Task statement
Convert the material below to a two-column CSV with the headers request and answer, one row per record, placing each request and its answer in a single quoted field and replacing line breaks with spaces.

Extracted entries

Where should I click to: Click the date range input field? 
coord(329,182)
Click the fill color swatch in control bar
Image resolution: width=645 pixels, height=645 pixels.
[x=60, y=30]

Result
request,answer
"Where should I click to: Click the date range input field?","coord(329,182) Click the fill color swatch in control bar Image resolution: width=645 pixels, height=645 pixels. [x=60, y=30]"